- **Texto fornecido**:
- - -
A decisão recorrida deu como provados os seguintes factos:
1) O A. é agente da Polícia de Segurança Pública (PSP) com a matrícula NM/14xxx0, exercendo funções na Divisão de Trânsito da PSP do Porto (fl. 2 do p.a.).
2) Em 01-01-2017, entre as 08H30 e as 08H40, estando o A., imobilizado à sinalização semafórica ao comando da sua viatura particular, marca Volkswagen, modelo Passat, matrícula xx-AA-xx, na zona de saída da Ponte do Infante para a Rua das Fontainhas, no Porto, foi embatido na retaguarda pela viatura de marca Volkswagen, modelo Golf, matrícula xx-xx-BL (fls. 14 e 15 do p.a.).
3) Ao local do acidente deslocou-se a Brigada de Trânsito da PSP da Esquadra de Vila Nova de Gaia, que elaborou a participação do acidente com registo n.º 736/2017 (fls. 14 e 15 do p.a.).
4) Da participação de acidente elaborada pela PSP, de acordo com a versão presencial do agente participante, consta que apenas resultaram danos físicos ligeiros na condutora do BL, veículo que embateu no conduzido pelo A. (fls. 14 e 15 do p.a.).
5) No dia 06-01-2017 o A. deslocou-se à Esquadra de Trânsito da PSP de Vila Nova de Gaia, comunicando que nesse dia se tinha deslocado ao Hospital da Luz Arrábida, unidade privada de saúde, para receber tratamento porque segundo o mesmo, tinham resultado danos físicos do acidente em que foi interveniente no dia 01-01-2017 (fl. 16 do p.a.).
6) No dia 18-01-2017, o A. efetuou ressonância magnética ao joelho direito (fl. 8 do suporte físico do processo).
- - -
- **Dados fornecidos**:
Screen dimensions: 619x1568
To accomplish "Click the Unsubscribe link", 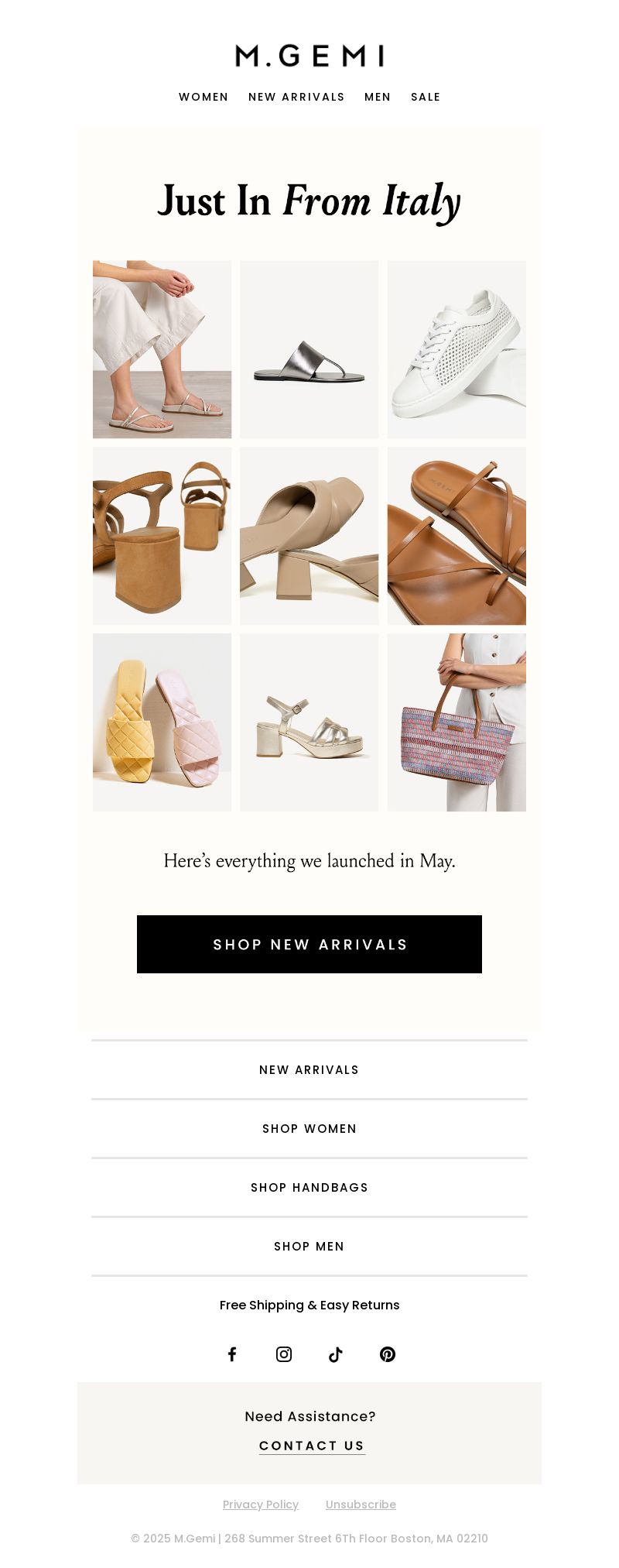I will (361, 1505).
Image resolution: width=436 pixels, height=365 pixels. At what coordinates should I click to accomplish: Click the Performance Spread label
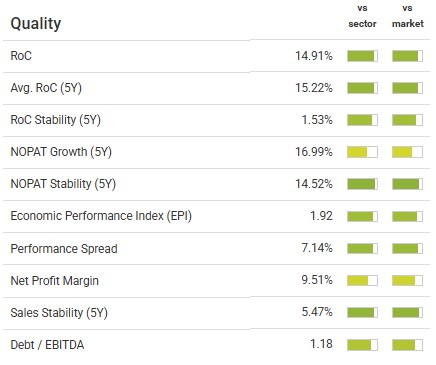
- - -
- **Descrição do exercício**:
Por favor, reproduza sem alterações o trecho do texto fornecido que vai de "3) Ao local" até "16 do p.a.).".

- **Resposta da tarefa**:
3) Ao local do acidente deslocou-se a Brigada de Trânsito da PSP da Esquadra de Vila Nova de Gaia, que elaborou a participação do acidente com registo n.º 736/2017 (fls. 14 e 15 do p.a.).
4) Da participação de acidente elaborada pela PSP, de acordo com a versão presencial do agente participante, consta que apenas resultaram danos físicos ligeiros na condutora do BL, veículo que embateu no conduzido pelo A. (fls. 14 e 15 do p.a.).
5) No dia 06-01-2017 o A. deslocou-se à Esquadra de Trânsito da PSP de Vila Nova de Gaia, comunicando que nesse dia se tinha deslocado ao Hospital da Luz Arrábida, unidade privada de saúde, para receber tratamento porque segundo o mesmo, tinham resultado danos físicos do acidente em que foi interveniente no dia 01-01-2017 (fl. 16 do p.a.).